== Raw data ==

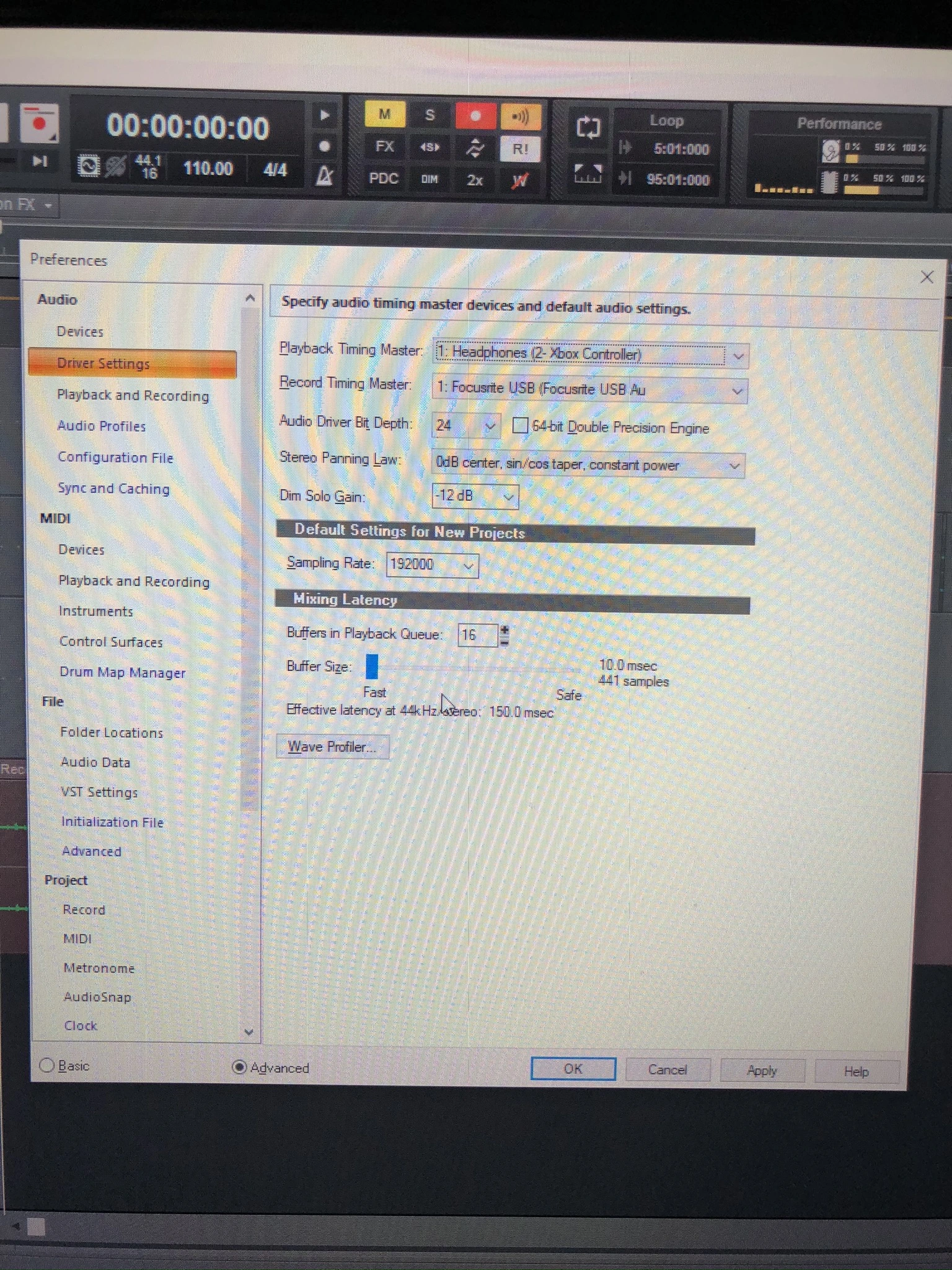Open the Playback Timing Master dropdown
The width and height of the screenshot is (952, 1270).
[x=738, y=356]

===
== Raw data ==

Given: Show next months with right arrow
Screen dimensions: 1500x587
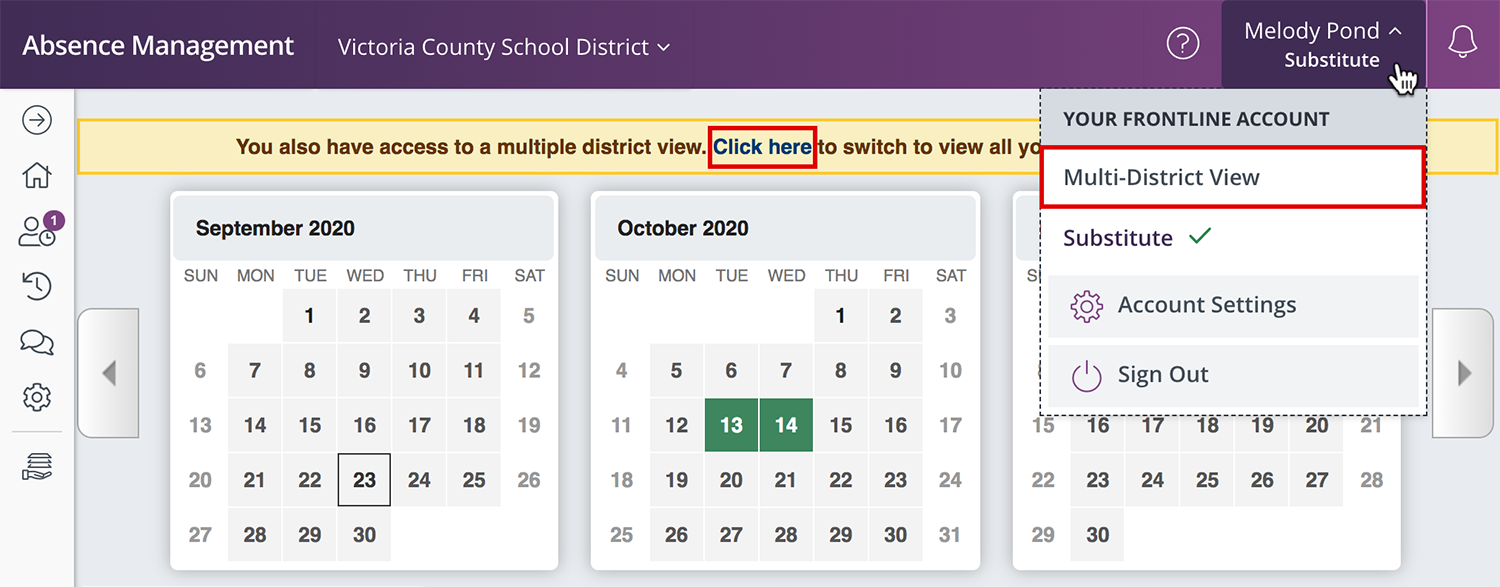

===

Exercise goal |
Above are the entries. Output exactly the lines beginning with the line that has "Given: Show next months with right arrow" and ending with the line that has "Screen dimensions: 1500x587".

Answer to this problem |
Given: Show next months with right arrow
Screen dimensions: 1500x587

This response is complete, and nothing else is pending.